Proportions (Introduction & Step 1)
- Review: Types of Variables
- One Sample Z-Test for a Population Proportion
- Step 1. Stating the Hypotheses
Now that we understand the process of hypothesis testing and the logic behind it, we are ready to start learning about specific statistical tests (also known as significance tests).
The first test we are going to learn is the test about the population proportion (p).
We will understand later where the “z-test” part is coming from.
This will be the only type of problem you will complete entirely “by-hand” in this course. Our goal is to use this example to give you the tools you need to understand how this process works. After working a few problems, you should review the earlier material again. You will likely need to review the terminology and concepts a few times before you fully understand the process.
In reality, you will often be conducting more complex statistical tests and allowing software to provide the p-value. In these settings it will be important to know what test to apply for a given situation and to be able to explain the results in context.
When we conduct a test about a population proportion, we are working with a categorical variable. Later in the course, after we have learned a variety of hypothesis tests, we will need to be able to identify which test is appropriate for which situation. Identifying the variable as categorical or quantitative is an important component of choosing an appropriate hypothesis test.
In this part of our discussion on hypothesis testing, we will go into details that we did not go into before. More specifically, we will use this test to introduce the idea of a test statistic, and details about how p-values are calculated.
Let’s start by introducing the three examples, which will be the leading examples in our discussion. Each example is followed by a figure illustrating the information provided, as well as the question of interest.
Recall that there are basically 4 steps in the process of hypothesis testing:
- STEP 1: State the appropriate null and alternative hypotheses, Ho and Ha.
- STEP 2: Obtain a random sample, collect relevant data, and check whether the data meet the conditions under which the test can be used. If the conditions are met, summarize the data using a test statistic.
- STEP 3: Find the p-value of the test.
- STEP 4: Based on the p-value, decide whether or not the results are statistically significant and draw your conclusions in context.

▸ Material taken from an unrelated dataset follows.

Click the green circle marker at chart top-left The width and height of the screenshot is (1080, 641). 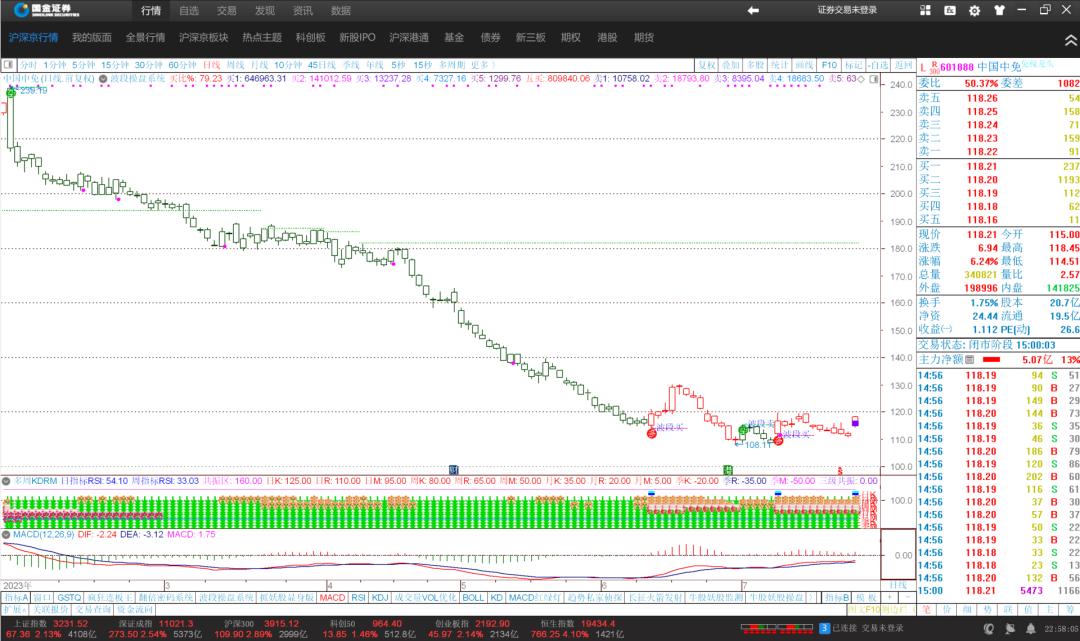(11, 92)
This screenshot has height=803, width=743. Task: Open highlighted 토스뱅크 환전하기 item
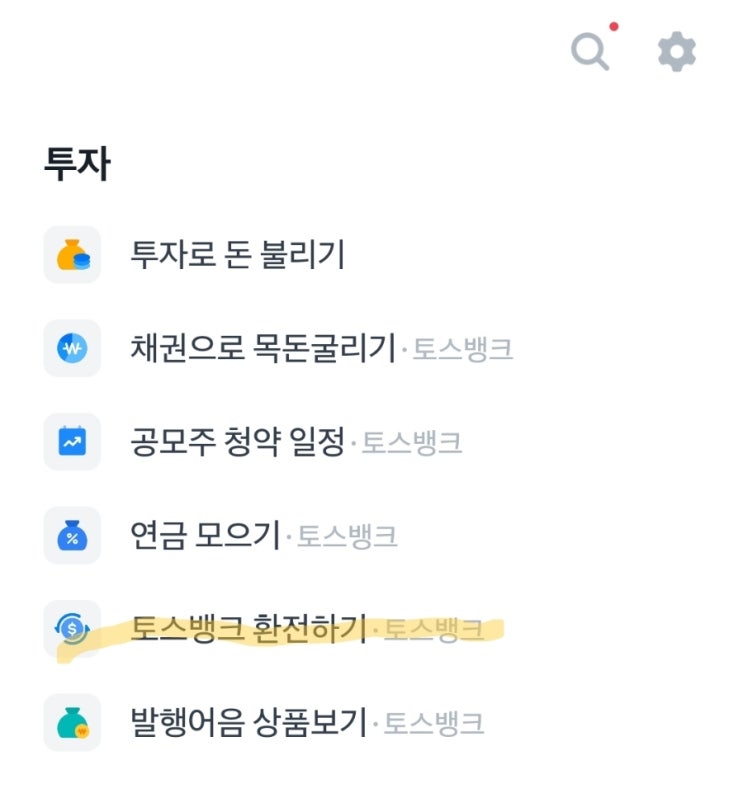249,628
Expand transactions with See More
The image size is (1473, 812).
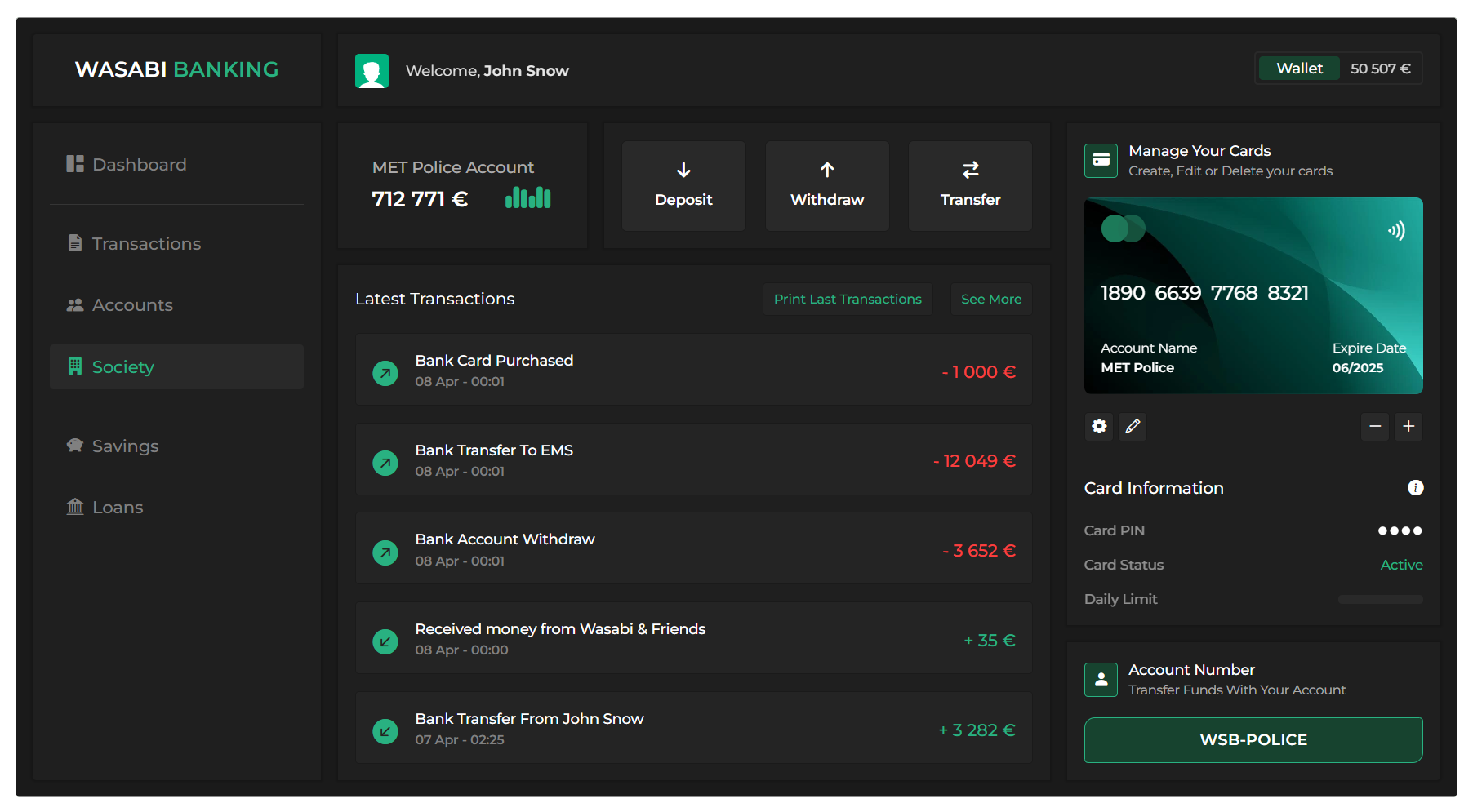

- Note: In practice, we should always consider the practical significance of the results as well as the statistical significance.
We are now going to go through these steps as they apply to the hypothesis testing for the population proportion p. It should be noted that even though the details will be specific to this particular test, some of the ideas that we will add apply to hypothesis testing in general.
Here again are the three set of hypotheses that are being tested in each of our three examples:
The null hypothesis always takes the form:
- Ho: p = some value
and the alternative hypothesis takes one of the following three forms:
- Ha: p < that value (like in example 1) or
- Ha: p > that value (like in example 2) or
- Ha: p ≠ that value (like in example 3).
Note that it was quite clear from the context which form of the alternative hypothesis would be appropriate. The value that is specified in the null hypothesis is called the null value, and is generally denoted by p0. We can say, therefore, that in general the null hypothesis about the population proportion (p) would take the form:
- Ho: p = p0
We write Ho: p = p0 to say that we are making the hypothesis that the population proportion has the value of p0. In other words, p is the unknown population proportion and p0 is the number we think p might be for the given situation.
The alternative hypothesis takes one of the following three forms (depending on the context):
- Ha: p < p0 (one-sided)
- Ha: p > p0 (one-sided)
- Ha: p ≠ p0 (two-sided)
The first two possible forms of the alternatives (where the = sign in Ho is challenged by < or >) are called one-sided alternatives, and the third form of alternative (where the = sign in Ho is challenged by ≠) is called a two-sided alternative. To understand the intuition behind these names let’s go back to our examples.
Example 3 (death penalty) is a case where we have a two-sided alternative:
- Ho: p = 0.64 (No change from 2003).
- Ha: p ≠ 0.64 (Some change since 2003).
In this case, in order to reject Ho and accept Ha we will need to get a sample proportion of death penalty supporters which is very different from 0.64 in either direction, either much larger or much smaller than 0.64.
In example 2 (marijuana use) we have a one-sided alternative:
- Ho: p = 0.157 (same as among all college students in the country).
- Ha: p > 0.157 (higher than the national figure).
Here, in order to reject Ho and accept Ha we will need to get a sample proportion of marijuana users which is much higher than 0.157.
Similarly, in example 1 (defective products), where we are testing:
- Ho: p = 0.20 (No change; the repair did not help).
- Ha: p < 0.20 (The repair was effective at reducing the proportion of defective parts).
in order to reject Ho and accept Ha, we will need to get a sample proportion of defective products which is much smaller than 0.20.